Decentralized infrastructure provides better solutions
Fortunately, recent innovations are creating a new breed of highly decentralized provider. These providers do not trust centralized cloud providers and operate the terminals on campus or even in users’ homes.
Although centralized providers have a start-up, decentralized providers are emerging as the most viable alternative. Their main advantage is that they cannot be removed by a single point of failure, and in many cases provide quick connections to users worldwide. Furthermore, decentralized infrastructure providers are creating new economies where independent providers deliver requests for data and receive rewards on their own tokens. These new types of providers are quickly gaining market share and can even replace existing executives of the Web3 infrastructure.
Related: Deployment, DAOs and current Web3 concerns
The competition is heating up
There are various providers in space such as Ankr, Flux and QuickNode that compete for market share. This competitive environment is good for the Web3 economy because it leads to innovation and lowers prices. This ensures that providers continue to strive to improve their services and provide a better experience for their customers.
More importantly, decentralized competition competition is increasingly expanding the Web3 economy. This is a good thing because it makes the economy more flexible against attacks and censorship. 51% of attacks in the past must have been in the past, with infrastructure providers spread across various geographical areas.
Related: Web3 participation depends on the economy, and that is what is missing – participation
This competition between providers will be essential to maintaining a healthy and decentralized ecosystem.
Realize the promise of Web3
Web3’s promise is not only to create a better web, but also a better world.
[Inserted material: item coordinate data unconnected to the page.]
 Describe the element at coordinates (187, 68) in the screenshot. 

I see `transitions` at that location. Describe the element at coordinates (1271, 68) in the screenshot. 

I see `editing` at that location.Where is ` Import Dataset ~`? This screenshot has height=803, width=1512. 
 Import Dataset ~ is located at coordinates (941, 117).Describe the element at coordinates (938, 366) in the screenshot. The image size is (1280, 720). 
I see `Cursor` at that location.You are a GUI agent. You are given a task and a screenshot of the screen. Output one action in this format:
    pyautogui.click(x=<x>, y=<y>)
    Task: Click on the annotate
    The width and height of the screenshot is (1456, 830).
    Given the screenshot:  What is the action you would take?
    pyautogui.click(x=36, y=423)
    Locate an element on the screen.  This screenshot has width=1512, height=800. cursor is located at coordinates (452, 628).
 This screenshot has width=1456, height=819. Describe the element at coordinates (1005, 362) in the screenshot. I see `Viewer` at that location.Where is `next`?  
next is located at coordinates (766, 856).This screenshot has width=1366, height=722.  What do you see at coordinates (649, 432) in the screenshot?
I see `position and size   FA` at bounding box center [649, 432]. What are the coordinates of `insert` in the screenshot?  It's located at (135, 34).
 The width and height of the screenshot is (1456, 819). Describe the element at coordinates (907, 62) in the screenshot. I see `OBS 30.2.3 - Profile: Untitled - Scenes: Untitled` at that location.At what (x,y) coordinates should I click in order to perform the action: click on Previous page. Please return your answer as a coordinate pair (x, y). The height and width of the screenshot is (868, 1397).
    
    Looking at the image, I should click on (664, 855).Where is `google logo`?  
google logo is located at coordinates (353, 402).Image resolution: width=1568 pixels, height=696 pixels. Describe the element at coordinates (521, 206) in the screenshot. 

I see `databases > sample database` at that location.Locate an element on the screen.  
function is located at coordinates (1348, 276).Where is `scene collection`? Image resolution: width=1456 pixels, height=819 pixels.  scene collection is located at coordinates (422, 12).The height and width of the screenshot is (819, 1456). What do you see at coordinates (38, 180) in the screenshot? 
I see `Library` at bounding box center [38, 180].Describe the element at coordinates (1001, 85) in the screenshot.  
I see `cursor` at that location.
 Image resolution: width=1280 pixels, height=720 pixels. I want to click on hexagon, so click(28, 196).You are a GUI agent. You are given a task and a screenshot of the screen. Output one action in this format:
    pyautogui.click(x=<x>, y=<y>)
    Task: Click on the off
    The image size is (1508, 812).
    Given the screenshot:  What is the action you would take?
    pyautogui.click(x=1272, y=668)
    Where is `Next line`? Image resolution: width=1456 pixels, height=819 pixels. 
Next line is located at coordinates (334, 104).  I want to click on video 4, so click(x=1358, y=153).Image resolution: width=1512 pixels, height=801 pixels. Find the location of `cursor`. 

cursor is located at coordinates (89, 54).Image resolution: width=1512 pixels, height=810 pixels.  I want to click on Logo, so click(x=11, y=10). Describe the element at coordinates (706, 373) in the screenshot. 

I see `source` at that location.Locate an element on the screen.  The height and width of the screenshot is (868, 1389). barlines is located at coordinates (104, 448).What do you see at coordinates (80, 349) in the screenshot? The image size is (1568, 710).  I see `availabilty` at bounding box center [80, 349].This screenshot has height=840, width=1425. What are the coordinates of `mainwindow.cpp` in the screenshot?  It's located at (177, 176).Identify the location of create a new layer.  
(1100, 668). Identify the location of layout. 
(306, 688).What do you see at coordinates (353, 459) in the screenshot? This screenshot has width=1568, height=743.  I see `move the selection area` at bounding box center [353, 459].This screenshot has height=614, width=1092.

Decentralized infrastructure providers lay the foundation for the new Internet, which is highly equitable, secure and anti-audit.
By maintaining the current status quo, centralized hosting providers fail to provide real findings and are subject to censorship. Decentralized infrastructure providers, on the other hand, are encouraged to provide better service with a democratic framework, ensuring that they are more resistant to censorship and attacks.
This article does not cite its references or sources. Every investment and business activity involves risk, and readers should carry out their own research when making decisions.
The views, thoughts and ideas expressed herein are those of the author and not necessarily to reflect or represent the views and opinions of the Cointelegraph.
Gregory Cobman He is a technology entrepreneur working in the blockchain space, where he serves as Chief Marketing Officer at Ankr, and runs a blockchain consultancy called Mewn to help launch projects and increase their rating. Greg has worked in startups for 15 years – 10 years with Silicon Valley technology companies, and 5 years to develop crypto projects. He is the co-founder of Akash Network and Angelhawk and is credited with helping Kadena grow from $ 80 million to $ 4 billion in 100 days.